La maladie de Fabry est une maladie progressive multisystémique héréditaire de surcharge lysosomale, caractérisée par des symptômes rénaux, dermatologiques, neurologiques, cardiovasculaires, cochléo-vestibulaires et cérébrovasculaires. C’est une pathologie héréditaire rare, causée par une anomalie génétique. Chronique et évolutive, elle touche progressivement différents organes. En l’absence d’un cas familial connu, le diagnostic s’avère difficile, et le patient attend plusieurs années, avant de pouvoir mettre un nom sur sa maladie. Plusieurs familles affectées par la maladie de Fabry sont suivies dans le service néphrologie du CHU Mustapha-Pacha par le professeur Hind Arzour. Cette dernière regrette le diagnostic posé dans la majorité des cas tardivement, bien que “le délai entre le premier symptôme et le dépistage de la maladie

soit en moyenne de 13 ans chez l’homme et de 17 ans chez la femme”. Elle souligne que “la coexistence fréquente d’une atteinte multisystémique et de signes généraux rendent le diagnostic clinique difficile et peuvent faire poser à tort celui de rhumatisme inflammatoire, de maladie systémique ou d’infection d’origine indéterminée”.

Une fois le gène détecté, il est aisé d’établir le schéma thérapeutique adéquat

Deux traitements sont jugés pour l’instant efficaces pour réduire les douleurs et d’autres effets secondaires. Ils sont, indique le professeur Hind Azrour, administrés en milieu hospitalier. “Pour l’instant, il y a des ruptures de stock. Parfois, il faut attendre entre trois et six mois pour les avoir. Je crois que ce qui dérange, c’est le coût de ces traitements.” Un flacon de fabrazyme coûte dans les 3 000 euros, sachant qu’il faut pour une personne pesant 70 kg quatre flacons par mois. Une prise en charge complète et correcte d’un patient atteint de la maladie de Fabry revient à l’État dans les 5 milliards de centimes.

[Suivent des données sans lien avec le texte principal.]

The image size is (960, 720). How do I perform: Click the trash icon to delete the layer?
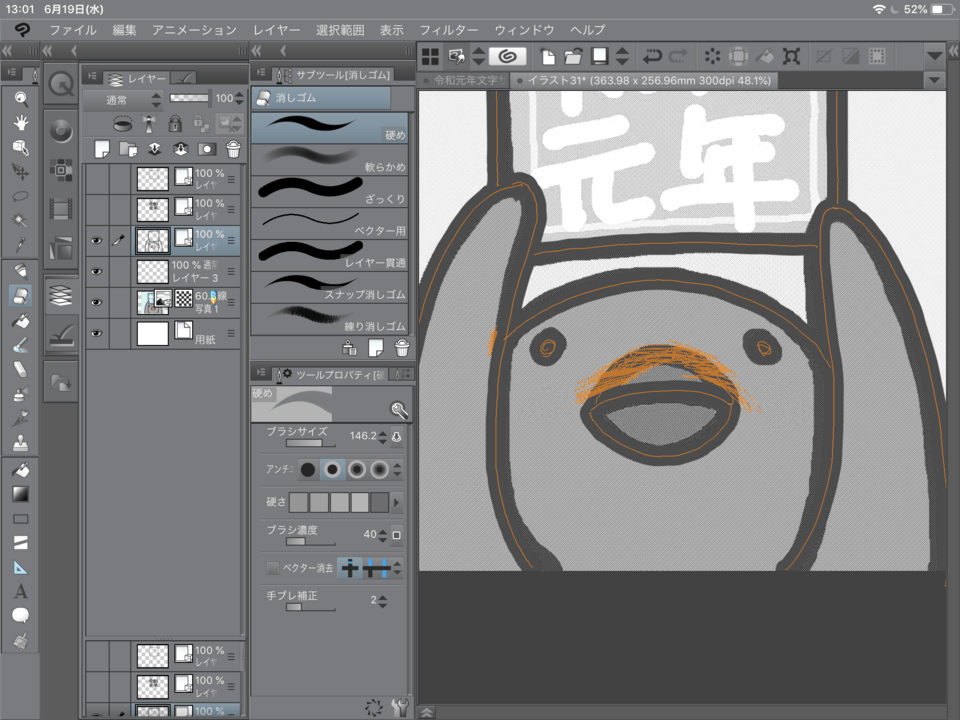232,149
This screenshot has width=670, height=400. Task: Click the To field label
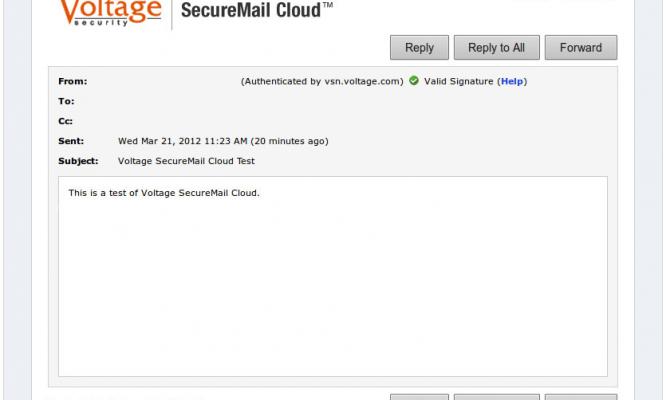(68, 101)
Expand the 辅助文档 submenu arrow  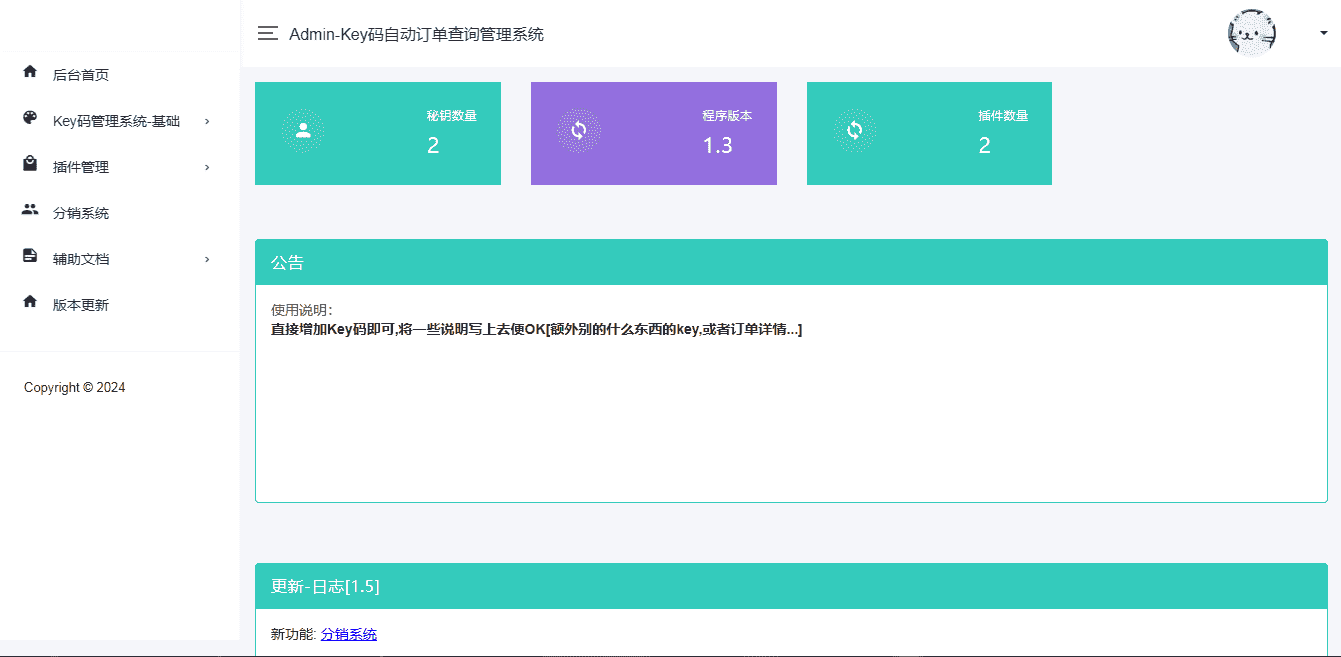(207, 259)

Tous les patients n’ont pas cette chance

“Dans ces conditions, la priorité est donnée aux enfants et aux jeunes en attente d’une greffe rénale et aux femmes qui ont à charge des enfants. C’est la triste réalité”, déplore le professeur Haddoum. Un autre traitement appelé le Replagal est depuis quelque temps importé pour un montant de 1 900 euros le flacon. “Cela reste cher, mais sa disponibilité nous permet de traiter beaucoup plus de malades”, précise le professeur Hind Azrour. Ce séminaire soutenu par les laboratoires Shires, leader mondial en matière de maladies orphelines, a été l’occasion d’écouter les témoignages des familles. Rabiha a cinq frères et sœurs, sur huit, porteurs de ce gène héréditaire.

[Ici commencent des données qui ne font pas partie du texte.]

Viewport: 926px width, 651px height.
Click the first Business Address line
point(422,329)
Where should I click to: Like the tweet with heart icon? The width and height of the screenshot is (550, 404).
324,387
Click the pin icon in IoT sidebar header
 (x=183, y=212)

“Au début, je ne comprenais pas pourquoi dans la famille on mourait très jeune. Ma mère est morte à l’âge de 38 ans. Dans mon entourage familial, on ne dépasse pas les 50 ans. Quand mon grand frère est décédé des suites d’une insuffisance rénale et que mon deuxième frère a commencé à présenter les mêmes complications, les médecins se sont intéressés à cette piste.”

Rabiha n’a pas été diagnostiquée porteuse du gène de Fabry : “Je suis une miraculée, mais je souffre énormément de voir mes frères et sœurs dans cet état. Mon deuxième frère a arrêté ses études en terminale, pourtant, il était très doué. Les complications de la maladie l’ont obligé à vivre confiné à la maison.” Rabiha a déjà perdu plusieurs membres de sa famille. Elle refuse la réédition de ce tragique scénario : “Je veux créer une association pour me battre contre la rupture fréquente de stocks de traitements jusqu’à arriver à ce que tous les malades reçoivent leurs doses complètes. C’est pour eux une question de qualité de vie et de survie.”